I want this leash for my dog, but, with a mono filament lead. It would go perfectly with the umbrella.


----------



## MA-Caver (Apr 6, 2011)

Carol said:


> Looks like they are available a few places.  ThinkGeek does it with their usual sense of humor.
> 
> Don't forget the Tanto -- the travel sized umbrella
> 
> http://www.thinkgeek.com/geektoys/japanfan/b625/?cpg=froogle#tabs


Thanks Carol... that was helpful!  

I love this haiku they had for it. 

_The rain falls softly.
 The samurai draws his sword.
 Look, an umbrella._

Of course I renamed the pics to Katanabrella :lol2: 



Big Don said:


> I want this leash for my dog, but, with a mono filament lead.

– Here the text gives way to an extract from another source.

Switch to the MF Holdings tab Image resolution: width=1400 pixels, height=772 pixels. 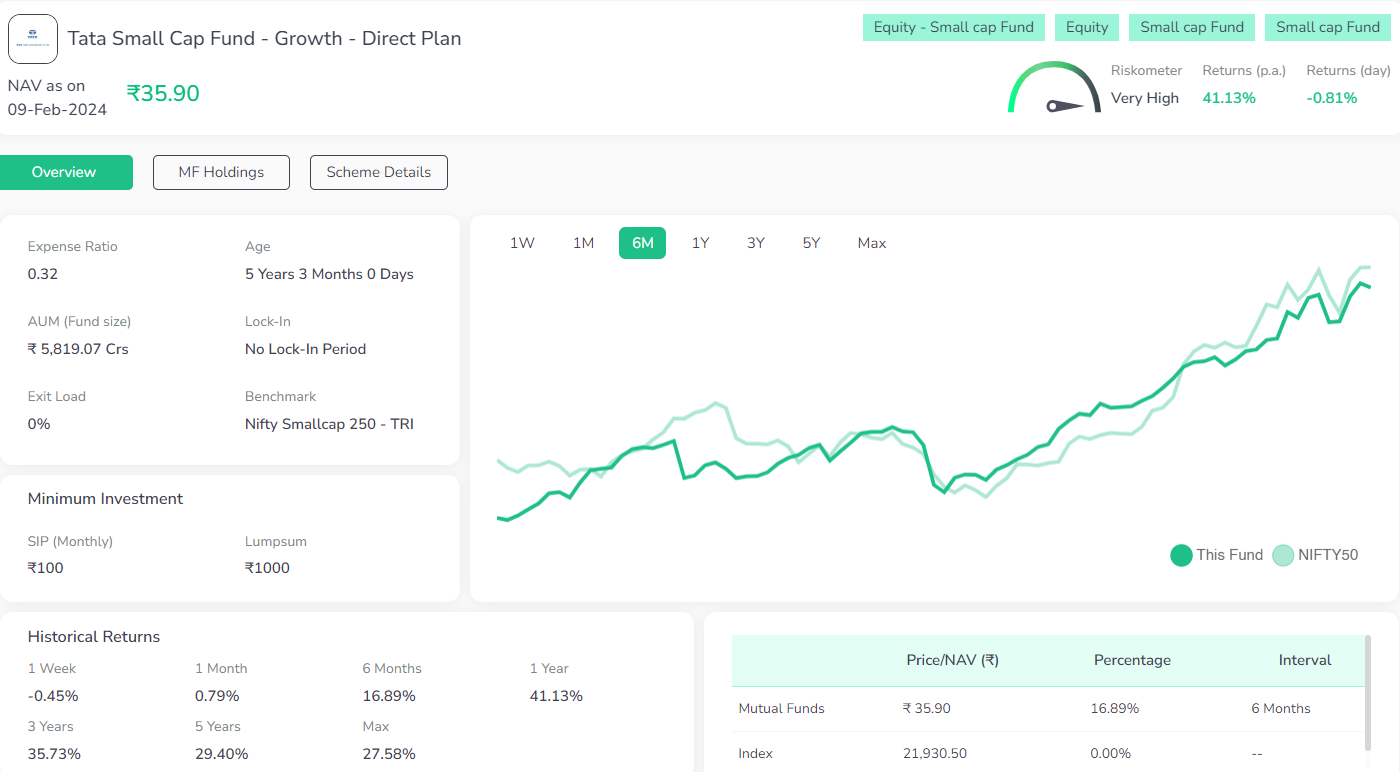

It would go perfectly with the umbrella.


LOL I dunno Don... you could get pulled over by some LEO who was just driving by... better leave the bright red lead on it. :lol:


----------



## Big Don (Apr 6, 2011)

MA-Caver said:


> LOL I dunno Don... you could get pulled over by some LEO who was just driving by... better leave the bright red lead on it. :lol:


How about modifying it for use on a kiddie leash?(with the mono filament, of course) Would that be wrong?


----------



## granfire (Apr 6, 2011)

big don said:


> how about modifying it for use on a kiddie leash?(with the mono filament, of course) would that be wrong?



hahahahahahahahaha


----------



## Rayban (Apr 6, 2011)

I don't care if it isn't raining, I'd take that everywhere


----------



## Chris Parker (Apr 6, 2011)

Not to my damn class, you won't.....


----------



## Empty Hands (Apr 6, 2011)

While completely awesome, you're going to attract a lot of unwelcome attention carrying that around.  Plus, you'll look like a dorky LARPer, and no one wants that.


----------



## Xue Sheng (Apr 6, 2011)

Don't try and take it on a airplane

Besides, I&#8217;d rather carry this one


----------



## Rayban (Apr 6, 2011)

I doubt I'd even get in the door at work.  They'd probably shoot me.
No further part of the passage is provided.